Faith rolled ink on the fingertips and pressed them to fingerprint cards. Hayden had made a visual identification, but forensic proof was also necessary.

“Ledbetter has worked with Crow for almost two years doing odd work around the salvage yard,” Hayden said.

“Did he have anything to offer about the patient’s health?” Faith asked.

“He said Crow had been slowing down the last few months, but that the old man never complained.”

Faith reached for her scalpel and made a Y-incision that began above his pectoral muscles and went straight down his abdomen. She peeled back the flesh, reached for bone cutters, and snapped the ends of the ribcage so she could lift it away. She unpacked the organs, weighed them, and set them aside.

She noticed his enlarged heart immediately, and when she removed it from the body and dissected it, she found several severely blocked arteries. The right ventricle was badly discolored, as if blood flow had suddenly been stopped. His lungs had several lesions, and by feeling around in his abdominal cavity, she discovered a hard mass behind his stomach. She removed the stomach to reveal a tumor on the pancreas that she’d bet a paycheck was cancerous. Jack Crow had been a dead man walking for some time.

“He would have been in terrible discomfort,” Faith said. “I’m surprised he didn’t get the prescription for painkillers filled.”

“Ledbetter said Crow passed out about six weeks ago, and he drove the old man to the doctor. The doctor wanted to run tests, but Crow refused.” Hayden drew in a slow, steady breath. “Crow knew time was running out, and he knew he had a conscience to clear.”

“Maybe,” Faith said.

She continued to examine and weigh the organs, and when she’d inspected them all, she repacked them into the body and sutured the Y-incision.

“His heart failed,” she said. “But clearly the torture, given his weakened state of health, triggered heart failure. I’m ruling this a homicide.” Homicide didn’t always mean murder, simply death at the hands of another human. Her ruling gave Hayden the green light to find the killer.

“Forensic technicians have pulled dozens of fingerprints from the trailer, but no telling who they belong to.” His intense gaze softened a fraction. “I appreciate you working this case into your schedule this afternoon. I’ll keep you posted.”

“Thanks. I’d like to know what happened.”

“Mr. David Ledbetter is here to view the body,” Nancy said. “He also wants to see you, Dr. McIntyre.”

“Legally there’s not a lot I can say to him about the state of the body because he’s not family, but I’ll speak with him,” Faith said. “Nancy, can you get Mr. Crow ready for a viewing?”


“Captain, would you like to join me?” Faith asked.

“I would,” he said.

“Give me a moment to clean up and change.” She glanced up at the clock, knowing she was now officially late for a fundraiser. “I’ve got to get out of these scrubs. Give me fifteen minutes.”


Faith left the autopsy room, tugging off her gloves and the gown covering her scrubs.
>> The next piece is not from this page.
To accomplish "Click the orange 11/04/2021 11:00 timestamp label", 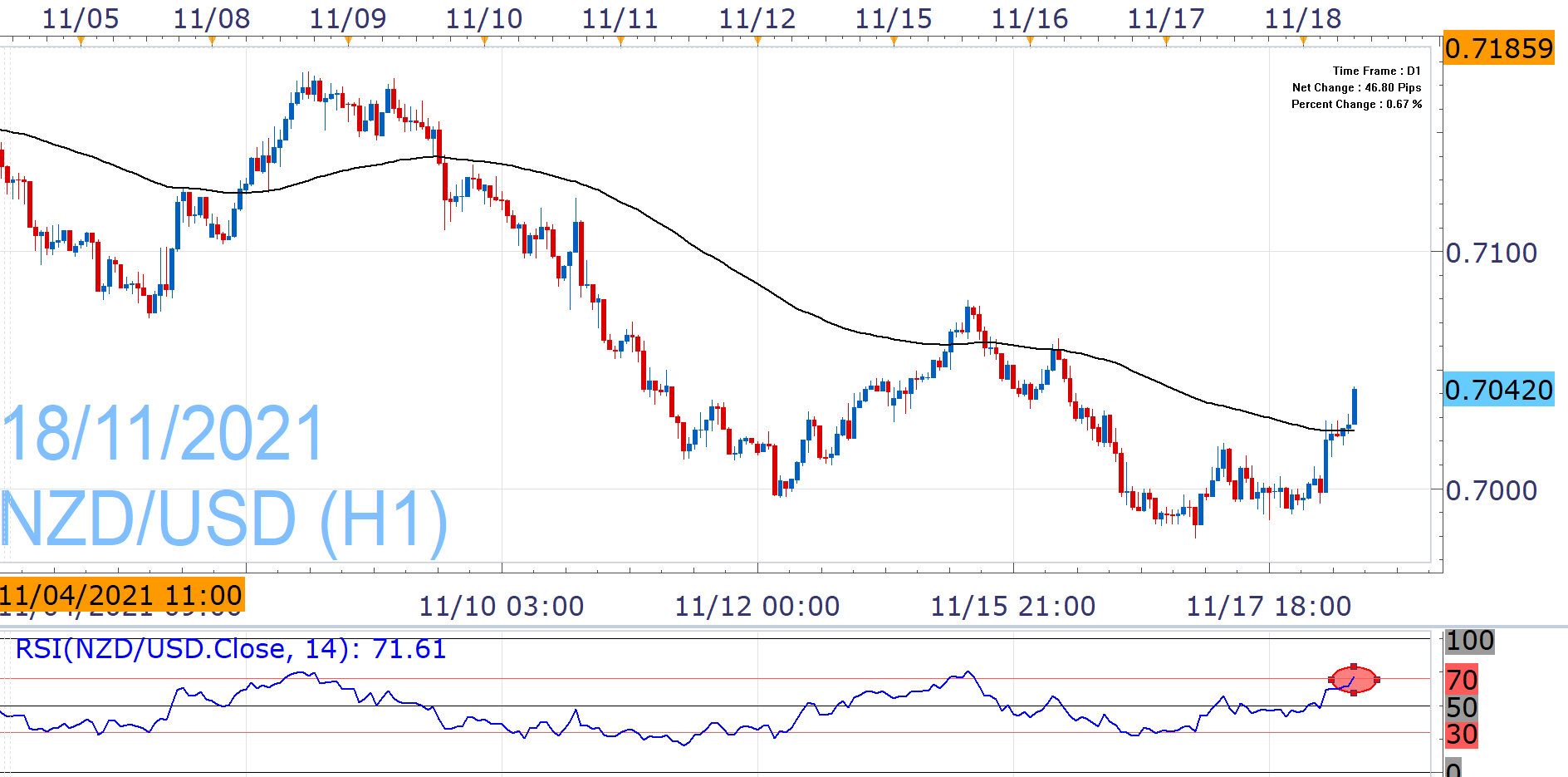I will click(121, 595).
She moved into the locker room, but when she reached for the combination lock to her locker, her hand paused and it took another attempt before she could align the tumblers. The lock clicked open, and, grabbing her towel and soap, she headed to the shower. She ducked under the hot spray, washed quickly, toweled off, and dressed in the dark slacks, white silk blouse, and heels she’d worn to work that morning. She unpinned her hair, ran a brush through it, letting the ends fall onto her shoulders, and slid on her jacket. Ten minutes later she joined Hayden in the hallway, and they walked together down to the interview room.
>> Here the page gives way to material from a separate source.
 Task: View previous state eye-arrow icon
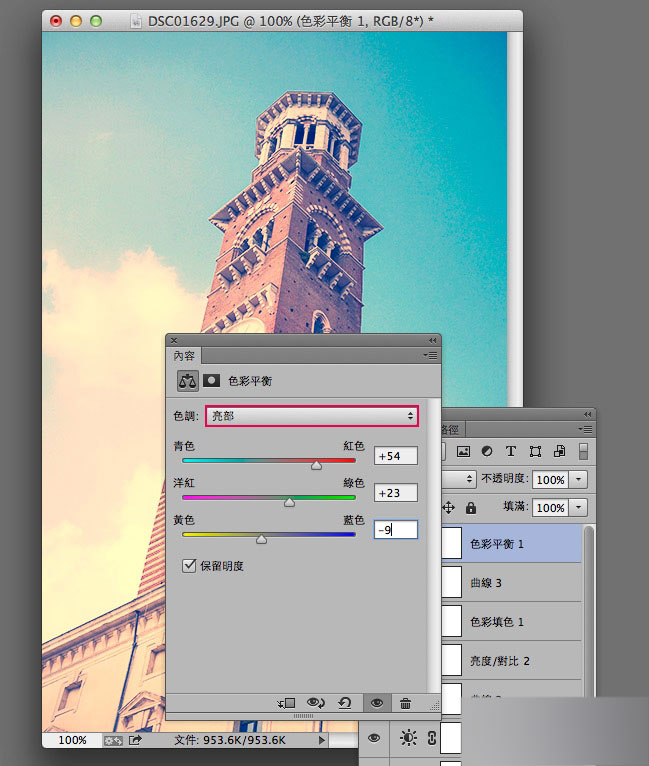coord(315,703)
A slim man who looked to be in his early twenties rose as they entered. He wore dirty jeans, a faded blue T-shirt, and boots that looked almost as old as him. His hair was long and pulled back into a ponytail.

Faith extended her hand to him. “I’m Dr. Faith McIntyre.”

Ledbetter took Faith’s hand, gripping with a strength that belied long, thin fingers. “I only got a glimpse of Crow, but he looked pretty torn up.”

“I know you were rattled yesterday,” Hayden said. “Have you had a chance to think about who might have wanted to hurt Crow?”